» DATA FOR THE TASK:
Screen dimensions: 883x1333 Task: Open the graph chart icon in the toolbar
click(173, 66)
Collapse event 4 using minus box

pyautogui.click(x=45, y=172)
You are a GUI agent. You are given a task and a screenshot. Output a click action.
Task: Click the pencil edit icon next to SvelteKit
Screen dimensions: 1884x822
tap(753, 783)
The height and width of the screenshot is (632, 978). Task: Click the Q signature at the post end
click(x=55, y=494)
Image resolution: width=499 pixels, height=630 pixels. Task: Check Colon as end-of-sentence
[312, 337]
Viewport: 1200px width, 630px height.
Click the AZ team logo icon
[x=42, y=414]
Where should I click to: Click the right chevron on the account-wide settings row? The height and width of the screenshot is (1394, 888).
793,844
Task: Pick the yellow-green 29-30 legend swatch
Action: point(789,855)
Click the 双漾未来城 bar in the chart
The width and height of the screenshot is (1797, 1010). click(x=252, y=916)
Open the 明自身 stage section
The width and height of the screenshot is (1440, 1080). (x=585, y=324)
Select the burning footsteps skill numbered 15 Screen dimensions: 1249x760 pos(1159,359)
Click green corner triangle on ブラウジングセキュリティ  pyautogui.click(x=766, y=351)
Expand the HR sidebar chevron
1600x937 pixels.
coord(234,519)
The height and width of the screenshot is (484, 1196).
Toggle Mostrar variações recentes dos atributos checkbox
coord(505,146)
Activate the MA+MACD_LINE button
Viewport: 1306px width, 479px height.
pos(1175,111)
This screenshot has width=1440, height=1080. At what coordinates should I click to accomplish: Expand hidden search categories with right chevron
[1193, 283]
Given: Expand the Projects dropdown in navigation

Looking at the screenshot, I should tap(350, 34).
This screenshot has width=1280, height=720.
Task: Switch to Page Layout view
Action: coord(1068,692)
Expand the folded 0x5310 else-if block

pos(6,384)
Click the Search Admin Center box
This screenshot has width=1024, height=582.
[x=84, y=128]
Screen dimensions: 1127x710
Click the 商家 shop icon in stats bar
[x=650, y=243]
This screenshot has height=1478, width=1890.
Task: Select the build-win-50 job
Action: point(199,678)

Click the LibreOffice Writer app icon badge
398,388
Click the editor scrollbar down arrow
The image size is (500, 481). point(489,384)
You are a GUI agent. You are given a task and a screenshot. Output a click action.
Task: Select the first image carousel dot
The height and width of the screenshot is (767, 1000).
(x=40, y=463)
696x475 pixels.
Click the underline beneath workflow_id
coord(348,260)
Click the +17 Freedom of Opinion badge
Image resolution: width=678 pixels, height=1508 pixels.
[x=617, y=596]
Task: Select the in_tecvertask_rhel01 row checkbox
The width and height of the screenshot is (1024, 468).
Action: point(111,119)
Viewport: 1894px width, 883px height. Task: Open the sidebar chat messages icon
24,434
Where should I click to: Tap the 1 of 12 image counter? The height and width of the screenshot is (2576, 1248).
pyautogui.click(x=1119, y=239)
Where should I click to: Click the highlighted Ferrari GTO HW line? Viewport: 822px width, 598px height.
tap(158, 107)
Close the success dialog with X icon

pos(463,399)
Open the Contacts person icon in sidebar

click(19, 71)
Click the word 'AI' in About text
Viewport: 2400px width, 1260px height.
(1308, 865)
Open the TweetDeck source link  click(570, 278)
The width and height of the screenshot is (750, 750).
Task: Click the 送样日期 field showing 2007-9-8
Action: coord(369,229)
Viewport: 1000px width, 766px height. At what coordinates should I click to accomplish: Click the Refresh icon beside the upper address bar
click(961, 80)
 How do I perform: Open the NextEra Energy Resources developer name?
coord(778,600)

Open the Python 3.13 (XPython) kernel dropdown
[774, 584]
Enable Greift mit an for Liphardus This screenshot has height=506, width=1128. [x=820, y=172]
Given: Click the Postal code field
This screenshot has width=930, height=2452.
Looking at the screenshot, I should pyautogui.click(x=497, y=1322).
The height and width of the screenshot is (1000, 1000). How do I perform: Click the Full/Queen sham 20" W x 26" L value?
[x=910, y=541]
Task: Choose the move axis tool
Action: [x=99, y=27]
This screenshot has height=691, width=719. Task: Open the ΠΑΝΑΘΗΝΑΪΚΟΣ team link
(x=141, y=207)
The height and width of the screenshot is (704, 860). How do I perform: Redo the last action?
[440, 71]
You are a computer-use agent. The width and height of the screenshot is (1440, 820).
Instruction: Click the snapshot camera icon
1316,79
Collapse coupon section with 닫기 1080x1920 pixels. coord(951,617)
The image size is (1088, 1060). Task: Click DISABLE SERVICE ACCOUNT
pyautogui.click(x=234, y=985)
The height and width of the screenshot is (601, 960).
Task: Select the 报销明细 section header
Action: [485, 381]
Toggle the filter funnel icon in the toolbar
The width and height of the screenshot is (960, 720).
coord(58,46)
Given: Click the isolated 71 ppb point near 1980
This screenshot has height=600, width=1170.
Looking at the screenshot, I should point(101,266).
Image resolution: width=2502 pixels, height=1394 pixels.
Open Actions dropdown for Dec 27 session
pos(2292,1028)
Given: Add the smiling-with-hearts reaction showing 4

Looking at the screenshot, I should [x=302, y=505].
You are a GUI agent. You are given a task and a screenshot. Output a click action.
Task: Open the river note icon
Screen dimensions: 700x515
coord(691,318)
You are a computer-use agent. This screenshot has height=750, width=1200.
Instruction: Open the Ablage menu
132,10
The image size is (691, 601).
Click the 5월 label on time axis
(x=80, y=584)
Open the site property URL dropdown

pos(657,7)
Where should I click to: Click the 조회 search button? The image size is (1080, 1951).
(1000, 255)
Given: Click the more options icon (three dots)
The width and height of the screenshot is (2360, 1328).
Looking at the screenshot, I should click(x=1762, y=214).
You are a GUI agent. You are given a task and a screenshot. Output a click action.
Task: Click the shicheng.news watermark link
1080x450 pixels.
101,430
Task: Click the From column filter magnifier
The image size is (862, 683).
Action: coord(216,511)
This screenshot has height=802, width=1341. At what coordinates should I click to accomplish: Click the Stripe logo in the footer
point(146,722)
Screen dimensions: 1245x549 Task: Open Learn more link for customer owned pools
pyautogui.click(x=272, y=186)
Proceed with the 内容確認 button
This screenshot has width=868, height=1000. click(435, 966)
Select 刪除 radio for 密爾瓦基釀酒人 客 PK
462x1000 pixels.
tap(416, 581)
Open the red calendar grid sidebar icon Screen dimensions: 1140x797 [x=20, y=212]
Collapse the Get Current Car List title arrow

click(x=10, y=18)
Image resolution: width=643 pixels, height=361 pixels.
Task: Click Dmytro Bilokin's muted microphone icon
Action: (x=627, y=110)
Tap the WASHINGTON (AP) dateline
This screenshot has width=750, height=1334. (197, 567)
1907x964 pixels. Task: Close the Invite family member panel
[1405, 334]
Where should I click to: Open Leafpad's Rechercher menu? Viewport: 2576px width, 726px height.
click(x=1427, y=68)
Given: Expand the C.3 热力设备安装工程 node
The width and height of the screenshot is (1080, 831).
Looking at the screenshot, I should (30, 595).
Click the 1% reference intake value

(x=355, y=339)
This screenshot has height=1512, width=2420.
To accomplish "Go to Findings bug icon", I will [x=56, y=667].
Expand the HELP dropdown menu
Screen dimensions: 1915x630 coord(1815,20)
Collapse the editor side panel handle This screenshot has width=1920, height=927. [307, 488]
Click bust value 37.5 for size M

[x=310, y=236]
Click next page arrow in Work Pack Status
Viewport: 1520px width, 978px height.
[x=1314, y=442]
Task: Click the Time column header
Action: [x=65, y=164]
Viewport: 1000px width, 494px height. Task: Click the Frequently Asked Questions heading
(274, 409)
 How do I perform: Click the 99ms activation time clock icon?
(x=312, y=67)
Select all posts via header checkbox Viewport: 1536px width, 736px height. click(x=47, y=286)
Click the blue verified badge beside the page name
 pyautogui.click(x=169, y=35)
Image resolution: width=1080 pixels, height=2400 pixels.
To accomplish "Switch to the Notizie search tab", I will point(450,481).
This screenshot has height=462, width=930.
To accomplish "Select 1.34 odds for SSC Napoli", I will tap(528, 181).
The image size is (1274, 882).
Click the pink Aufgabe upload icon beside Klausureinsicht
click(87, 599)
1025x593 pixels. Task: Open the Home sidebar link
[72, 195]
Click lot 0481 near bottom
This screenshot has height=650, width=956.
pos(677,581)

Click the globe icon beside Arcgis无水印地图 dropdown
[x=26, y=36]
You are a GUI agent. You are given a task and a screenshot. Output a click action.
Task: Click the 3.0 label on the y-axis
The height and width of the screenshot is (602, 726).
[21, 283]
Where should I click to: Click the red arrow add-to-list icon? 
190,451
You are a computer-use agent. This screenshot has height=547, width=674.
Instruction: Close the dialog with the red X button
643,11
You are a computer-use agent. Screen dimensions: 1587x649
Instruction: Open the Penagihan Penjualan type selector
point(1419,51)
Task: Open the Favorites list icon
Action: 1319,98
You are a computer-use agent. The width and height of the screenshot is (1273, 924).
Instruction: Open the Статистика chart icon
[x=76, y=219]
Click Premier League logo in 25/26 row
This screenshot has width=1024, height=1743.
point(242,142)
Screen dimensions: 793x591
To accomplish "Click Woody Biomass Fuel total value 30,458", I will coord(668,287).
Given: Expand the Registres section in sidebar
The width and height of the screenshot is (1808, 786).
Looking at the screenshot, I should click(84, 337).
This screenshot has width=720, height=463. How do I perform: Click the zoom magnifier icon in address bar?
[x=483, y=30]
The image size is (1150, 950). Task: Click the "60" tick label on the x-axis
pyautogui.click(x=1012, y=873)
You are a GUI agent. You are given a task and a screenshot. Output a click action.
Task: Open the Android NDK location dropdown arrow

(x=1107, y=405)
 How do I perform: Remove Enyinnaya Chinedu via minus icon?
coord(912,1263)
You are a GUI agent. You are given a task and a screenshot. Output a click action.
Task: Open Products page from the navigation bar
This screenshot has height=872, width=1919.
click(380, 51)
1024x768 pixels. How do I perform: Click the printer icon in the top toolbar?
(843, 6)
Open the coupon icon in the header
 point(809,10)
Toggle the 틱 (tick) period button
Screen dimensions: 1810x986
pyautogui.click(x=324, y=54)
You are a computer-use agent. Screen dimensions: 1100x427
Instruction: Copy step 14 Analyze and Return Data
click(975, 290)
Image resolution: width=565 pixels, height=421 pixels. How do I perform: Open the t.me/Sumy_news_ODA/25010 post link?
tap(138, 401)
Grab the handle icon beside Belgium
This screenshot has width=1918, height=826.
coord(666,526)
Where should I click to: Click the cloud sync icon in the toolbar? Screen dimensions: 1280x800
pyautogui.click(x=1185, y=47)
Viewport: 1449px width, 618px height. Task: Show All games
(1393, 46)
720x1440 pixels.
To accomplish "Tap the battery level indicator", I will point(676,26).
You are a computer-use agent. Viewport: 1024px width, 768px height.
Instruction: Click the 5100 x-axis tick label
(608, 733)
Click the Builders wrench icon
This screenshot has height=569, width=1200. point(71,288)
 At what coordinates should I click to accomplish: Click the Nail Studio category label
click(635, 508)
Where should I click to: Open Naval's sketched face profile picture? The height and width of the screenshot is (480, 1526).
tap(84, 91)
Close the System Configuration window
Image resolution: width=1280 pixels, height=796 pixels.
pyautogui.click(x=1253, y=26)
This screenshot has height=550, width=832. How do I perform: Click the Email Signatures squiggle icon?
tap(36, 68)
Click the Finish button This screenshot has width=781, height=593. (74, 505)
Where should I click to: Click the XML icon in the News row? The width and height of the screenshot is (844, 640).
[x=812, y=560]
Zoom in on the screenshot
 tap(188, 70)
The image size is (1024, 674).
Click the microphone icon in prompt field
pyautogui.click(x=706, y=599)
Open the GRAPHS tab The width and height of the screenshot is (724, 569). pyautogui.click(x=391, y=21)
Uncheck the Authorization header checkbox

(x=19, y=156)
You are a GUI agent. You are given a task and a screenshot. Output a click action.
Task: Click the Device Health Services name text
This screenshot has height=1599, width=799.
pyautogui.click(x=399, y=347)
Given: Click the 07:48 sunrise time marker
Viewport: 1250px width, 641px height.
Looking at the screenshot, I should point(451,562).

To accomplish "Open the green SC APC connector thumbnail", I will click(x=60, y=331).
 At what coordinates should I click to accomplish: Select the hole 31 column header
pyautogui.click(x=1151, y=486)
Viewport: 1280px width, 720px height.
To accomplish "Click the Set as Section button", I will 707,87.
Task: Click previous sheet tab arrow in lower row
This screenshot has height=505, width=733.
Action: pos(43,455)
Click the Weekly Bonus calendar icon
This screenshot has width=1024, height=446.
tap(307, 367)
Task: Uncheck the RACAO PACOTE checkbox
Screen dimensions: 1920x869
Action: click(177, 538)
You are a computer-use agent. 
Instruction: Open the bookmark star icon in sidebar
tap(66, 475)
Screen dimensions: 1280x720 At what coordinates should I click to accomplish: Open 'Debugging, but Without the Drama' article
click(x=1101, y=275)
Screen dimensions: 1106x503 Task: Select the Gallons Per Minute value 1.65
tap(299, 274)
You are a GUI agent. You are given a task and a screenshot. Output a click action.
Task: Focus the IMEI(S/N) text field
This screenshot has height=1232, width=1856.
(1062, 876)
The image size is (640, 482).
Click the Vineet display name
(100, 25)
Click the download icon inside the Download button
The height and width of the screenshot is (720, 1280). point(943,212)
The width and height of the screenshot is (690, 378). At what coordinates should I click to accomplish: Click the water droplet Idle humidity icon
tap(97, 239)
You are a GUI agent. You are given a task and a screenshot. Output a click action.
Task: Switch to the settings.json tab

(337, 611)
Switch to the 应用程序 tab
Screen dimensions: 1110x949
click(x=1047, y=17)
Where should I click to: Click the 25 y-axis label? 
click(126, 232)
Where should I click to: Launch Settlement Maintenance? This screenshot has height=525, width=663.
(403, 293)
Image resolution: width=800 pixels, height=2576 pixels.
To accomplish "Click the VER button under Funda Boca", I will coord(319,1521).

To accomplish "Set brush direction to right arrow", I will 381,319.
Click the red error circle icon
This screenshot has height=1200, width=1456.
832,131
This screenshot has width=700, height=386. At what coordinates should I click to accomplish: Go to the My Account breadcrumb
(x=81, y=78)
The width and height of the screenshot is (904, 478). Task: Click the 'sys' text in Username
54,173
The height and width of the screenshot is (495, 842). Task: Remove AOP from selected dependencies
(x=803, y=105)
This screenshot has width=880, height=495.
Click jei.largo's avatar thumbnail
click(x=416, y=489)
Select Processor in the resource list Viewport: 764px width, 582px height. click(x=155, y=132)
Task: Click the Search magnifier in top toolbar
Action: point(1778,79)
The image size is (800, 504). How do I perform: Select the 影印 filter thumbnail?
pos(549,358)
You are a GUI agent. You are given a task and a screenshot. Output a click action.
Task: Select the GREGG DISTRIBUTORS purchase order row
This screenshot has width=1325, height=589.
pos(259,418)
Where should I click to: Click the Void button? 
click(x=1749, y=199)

» TASK DESCRIPTION:
In the listing above, find the line with "This screenshot has height=650, width=956." and the line with "is (1273, 924).", then print exactly those lines and every line between them.

» RESULT OF THIS TASK:
This screenshot has height=650, width=956.
pos(677,581)

Click the globe icon beside Arcgis无水印地图 dropdown
[x=26, y=36]
You are a GUI agent. You are given a task and a screenshot. Output a click action.
Task: Click the 3.0 label on the y-axis
The height and width of the screenshot is (602, 726).
[21, 283]
Where should I click to: Click the red arrow add-to-list icon? 
190,451
You are a computer-use agent. This screenshot has height=547, width=674.
Instruction: Close the dialog with the red X button
643,11
You are a computer-use agent. Screen dimensions: 1587x649
Instruction: Open the Penagihan Penjualan type selector
point(1419,51)
Task: Open the Favorites list icon
Action: 1319,98
You are a computer-use agent. The width and height of the screenshot is (1273, 924).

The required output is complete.